Was soll denn die Folge einer Ausschlagung des Angebotes oder die Folge der schweigende Annahme eines Gegenangebotes sein?

Soll man jeder Rechnung widersprechen, diese unbezahlt lassen, um  sich dann ggf. vor Gericht darüber zu unterhalten, was mit der Rechnung überhaupt gemeint gewesen sein soll (um dann ggf. noch sofort anzuerkennen)?

Wer schon einen Energielieferungsvertrag abgeschlossen hat, dem fehlt zudem das Erklärungsbewusstsein zum Abschluss einer Neuvereinbarung.


Zitat
BGH VIII ZR 144/06 Tz. 20

Zwar nimmt nach ständiger Rechtsprechung (RGZ 111, 310, 312; BGHZ 115, 311, 314; Senatsurteil vom 30. April 2003, aaO, unter II 1 a m.w.N.) derjenige, der aus einem Verteilungsnetz eines Versorgungsunternehmens Elektrizität, Gas, Wasser oder Fernwärme entnimmt, hierdurch das Angebot zum Abschluss eines entsprechenden Versorgungsvertrages konkludent an. Das gilt aber nicht, wenn zwischen den Parteien bereits ein ungekündigtes Vertragsverhältnis besteht, auf dessen Grundlage die betreffenden Versorgungsleistungen erbracht werden. Dem Schweigen des Beklagten auf das Schreiben vom 15. April 2002 sowie seiner weiteren Abnahme des Stroms kam unter diesen Umständen keine Erklärungsbedeutung zu.

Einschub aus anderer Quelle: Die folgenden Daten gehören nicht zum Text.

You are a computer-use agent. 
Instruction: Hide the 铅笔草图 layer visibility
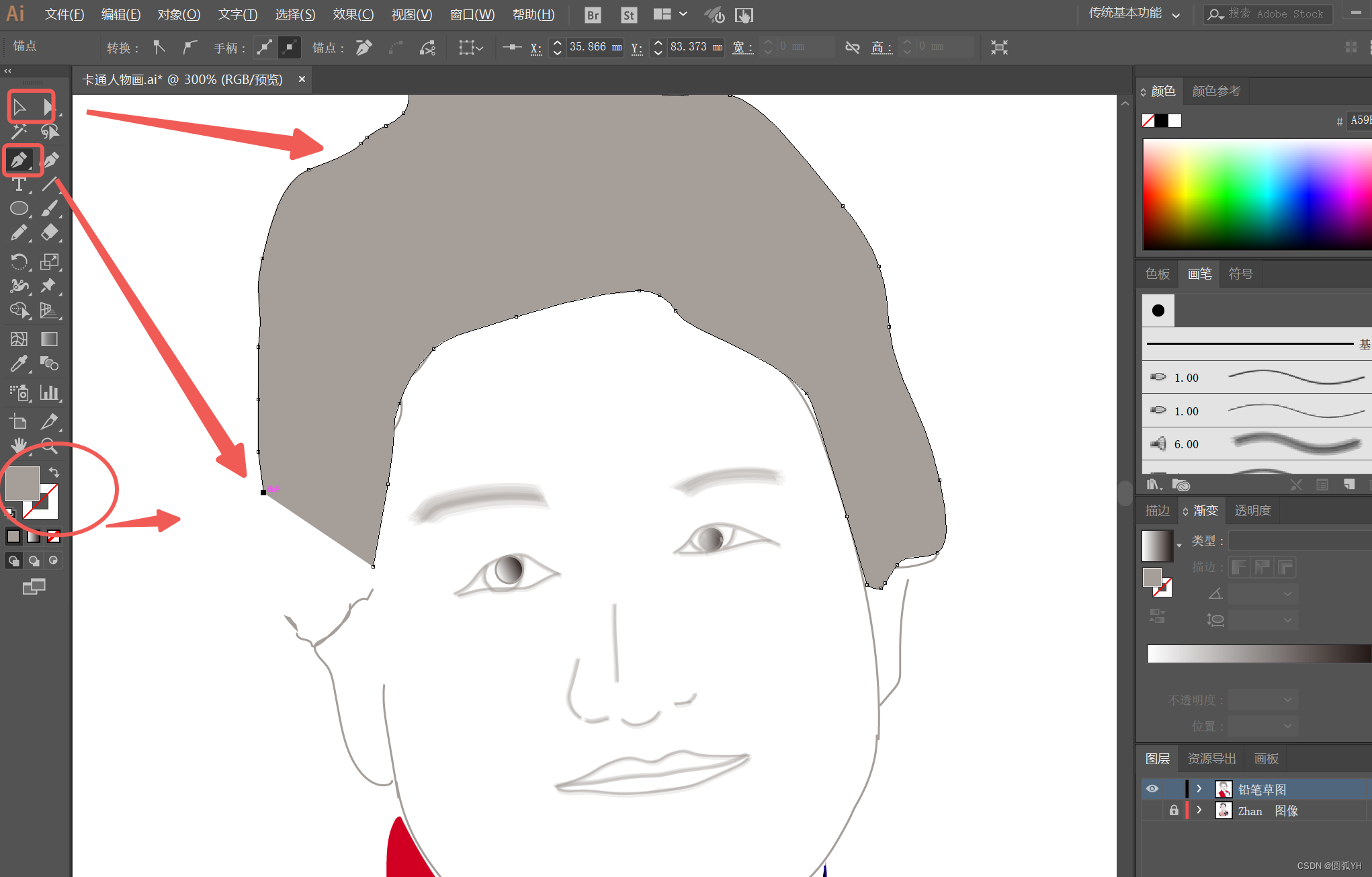[x=1152, y=789]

Schließlich kann schon zwischen der Tariferhöhung und dem Zeitpunkt der Jahresabrechnung durch zwischenzeitlich rückläufige Kosten eine Verpflichtung bestanden haben, den Tarif zugunsten des Kunden anzupassen, also wieder abzusenken.

Offline reblaus

  • Forenmitglied
  • Beiträge: 1.055
  • Karma: +0/-0
Ist der Sockelpreis auf Sonderverträge übertragbar?
« Antwort #14 am: 14. August 2009, 18:50:16 »
@RR-E-ft
Es steht Ihnen frei die Rechtsprechung aus BGH VIII ZR 265/07 abzulehnen. Immerhin handelt es sich auch hier um eine Arbeit des Ball-Senats. Dass Sie die Rechtsprechung in BGH VIII ZR 36/06 seit langem als fehlerhaft betrachten ist hinlänglich bekannt.

Nur habe ich unmissverständlich klar gemacht, dass die beiden Urteile die Grundlage für meine Theorie darstellen. Dass die Theorie nicht existierte, wenn es die beiden Urteile nicht gäbe, sollte selbstverständlich sein. Dies bedarf keiner gesonderten Erörterung.

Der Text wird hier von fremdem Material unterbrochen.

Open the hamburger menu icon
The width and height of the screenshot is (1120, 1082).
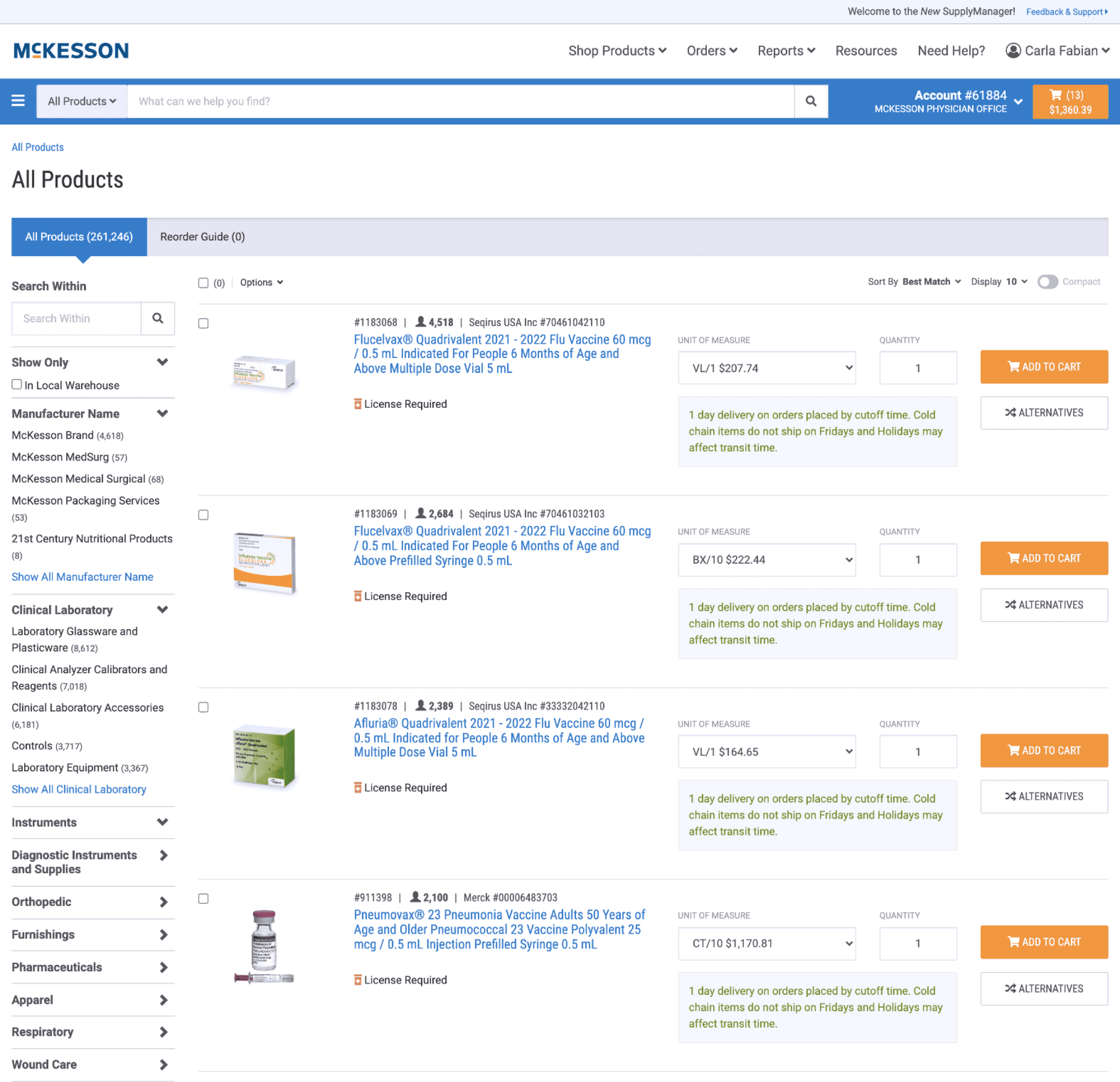(18, 101)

Der Kunde kennt die unterjährig einseitige Preiserhöhung, auf deren Basis die Jahresabrechnung erstellt wurde. Dies reicht aus, um als Angebot zum Anerkenntnis gewertet zu werden.

Sie bringen die Dinge schon wieder durcheinander. Die Frage, ob die Preiserhöhung objektiv der Billigkeit entspricht hat mit dem Angebot überhaupt nichts zu tun. Wenn der Kunde das Angebot nicht annehmen will, wird der der Jahresabrechnung die Unbilligkeitseinrede entgegen halten. Nur weil die Möglichkeit besteht, dass die Preiserhöhung auch unbillig gewesen sein könnte, kann überhaupt von einer subjektiven Ungewissheit ausgegangen werden.